Difficult to Treat Chronic Migraine: Outpatient Medication Approaches
Difficult to Treat Chronic Migraine: The Bipolar Spectrum and Personality Disorders
Arachnoiditis Part 2—Case Reports
Editor's Memo: The Conundrum of Epidural Corticosteroid Injections
Ask the Expert: Central Sensitization
Ask the Expert: NSAIDs After Bariatric Surgery
Letters To the Editor: September 2014

Ask the Expert: Central Sensitization

September 2014

Q: How do you clinically determine if a chronic pain patient has centralized pain? Do you record this in the patient's chart?

The question prejudices the answer by implying that centralization is an active process by the patient. Centralization is a neuro-inflammatory event with a genetic (possibly epigenetic or microbiome-related) predisposition and a peripheral trigger.  It is not under the behavioral control of patients.

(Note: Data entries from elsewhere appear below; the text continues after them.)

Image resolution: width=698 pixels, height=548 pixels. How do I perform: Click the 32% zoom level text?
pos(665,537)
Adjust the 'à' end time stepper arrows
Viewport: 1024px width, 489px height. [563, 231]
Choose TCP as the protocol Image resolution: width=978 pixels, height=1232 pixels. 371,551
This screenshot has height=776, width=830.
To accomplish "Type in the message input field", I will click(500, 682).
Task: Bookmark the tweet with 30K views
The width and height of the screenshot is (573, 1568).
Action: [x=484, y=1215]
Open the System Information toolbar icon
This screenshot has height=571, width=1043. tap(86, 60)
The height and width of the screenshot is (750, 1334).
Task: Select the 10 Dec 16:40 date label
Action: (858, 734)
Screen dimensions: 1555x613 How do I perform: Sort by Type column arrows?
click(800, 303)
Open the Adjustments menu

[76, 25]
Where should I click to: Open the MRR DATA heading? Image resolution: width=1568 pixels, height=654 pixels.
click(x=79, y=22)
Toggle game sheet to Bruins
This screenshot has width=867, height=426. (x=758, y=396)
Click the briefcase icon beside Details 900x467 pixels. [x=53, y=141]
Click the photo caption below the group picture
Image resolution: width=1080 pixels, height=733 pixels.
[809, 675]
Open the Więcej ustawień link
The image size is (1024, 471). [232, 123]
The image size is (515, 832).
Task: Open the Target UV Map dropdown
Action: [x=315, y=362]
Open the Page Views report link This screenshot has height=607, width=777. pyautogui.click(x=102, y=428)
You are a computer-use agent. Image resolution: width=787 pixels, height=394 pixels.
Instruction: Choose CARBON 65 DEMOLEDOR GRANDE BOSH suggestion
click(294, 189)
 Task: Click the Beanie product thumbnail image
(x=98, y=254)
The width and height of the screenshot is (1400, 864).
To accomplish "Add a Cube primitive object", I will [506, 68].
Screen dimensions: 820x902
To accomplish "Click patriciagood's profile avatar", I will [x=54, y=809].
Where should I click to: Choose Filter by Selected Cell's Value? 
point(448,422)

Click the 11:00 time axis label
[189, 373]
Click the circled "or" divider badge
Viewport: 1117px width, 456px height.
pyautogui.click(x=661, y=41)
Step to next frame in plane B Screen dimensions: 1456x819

Unfortunately, no standardized, validated set of diagnostic criteria exists for centralized pain, but there are some good discussions of its characterization in the work of Daniel Clauw. CRPS (complex regional pain syndrome) is the quintessential centralized pain disorder. Centralization generally is associated with chronic pain, but the experience of acute and subacute pain is altered by central biochemistry, physiology, and states of consciousness. The science is incomplete.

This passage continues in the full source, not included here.